• **Excerpted passage**:
┌────────

Career highlights and awards
- NL home run leader (1888); Chicago Cubs Hall of Fame;

= Jimmy Ryan (baseball) =

American baseball player (1863–1923)

James Edward Ryan (February 11, 1863 – October 29, 1923), nicknamed "Pony", was an American center fielder in Major League Baseball (MLB) who played between 1885 and 1903, primarily for the Chicago White Stockings / Colts / Orphans. He batted .300 eleven times, retiring with a career average of .308, and was the seventh player to hit 100 career home runs. Ryan set major league records for career games (1,945) and assists (375) as an outfielder that were later broken by Jesse Burkett and Tris Speaker respectively. He also ended his career ranking second in putouts (3,701) and fourth in double plays (71). He was sixth all-time in hits for all major league players when he retired (four Hall of Famers were ahead of him).

==Baseball career==
A native of Clinton, Massachusetts, Ryan started his major league career with Chicago of the National League (NL) in 1885. He played for the team until 1900, except for the 1890 season when he played for the Chicago Pirates of the Players' League.

└────────

• **Exercise instructions**:
Resume the text on Jimmy Ryan's baseball career from where it stops.

• **Raw data**:

┌────────

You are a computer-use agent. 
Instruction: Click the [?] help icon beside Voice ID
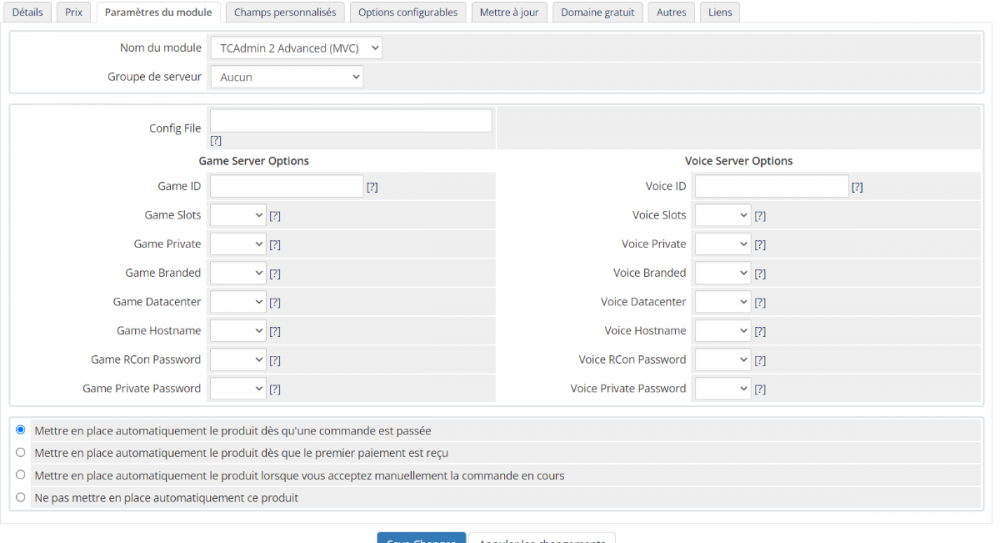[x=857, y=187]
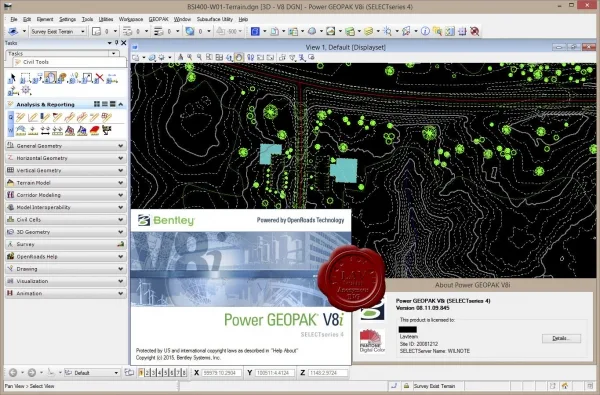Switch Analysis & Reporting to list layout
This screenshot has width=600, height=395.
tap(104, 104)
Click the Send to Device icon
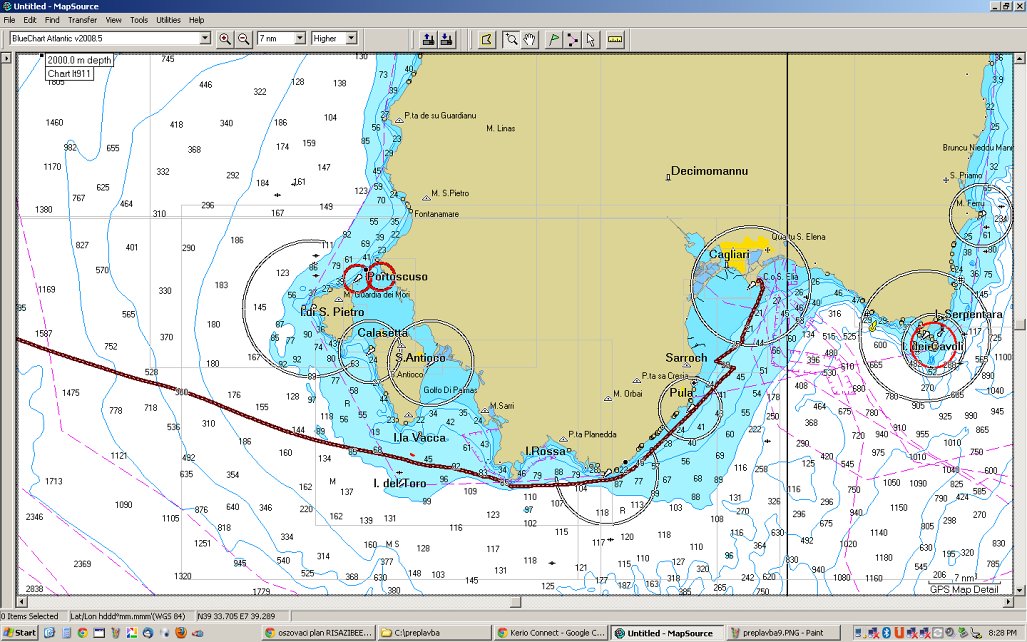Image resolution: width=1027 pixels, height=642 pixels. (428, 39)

└────────

• **Task response**:
Ryan had his best season in 1888, leading the NL in hits (182), doubles (33), home runs (16), total bases (283), and slugging percentage (.515). He was also second in batting average (.332), extra-base hits (59) and runs scored (115). During that season, Ryan hit for the cycle on July 28. He also appeared in that game as a pitcher, becoming the first player in major league history to hit for the cycle and pitch in the same game. The White Stockings beat the Detroit Wolverines, 21–17.

Ryan was the most severely injured player when the Chicago team was involved in a train wreck at Lindsey, Ohio on August 6, 1893 when their sleeper cars derailed and crashed into a freight train that was stopped on a siding, resulting in three fatalities. Ryan's legs were shattered, and for weeks there were doubts that he would even be able to walk again, resulting in a $10,000 settlement from the Lake Shore and Michigan Southern Railway. As late as the following January, it was still considered unlikely that he would be able to resume his career, but he returned to post a career-high .357 batting average. Almost exactly one year after the wreck, on August 5, 1894, Ryan and teammate Walt Wilmot were credited with saving hundreds of lives when a fire broke out in the stands at West Side Park; the two players used bats to break down barbed-wire fencing, allowing fans to escape onto the field.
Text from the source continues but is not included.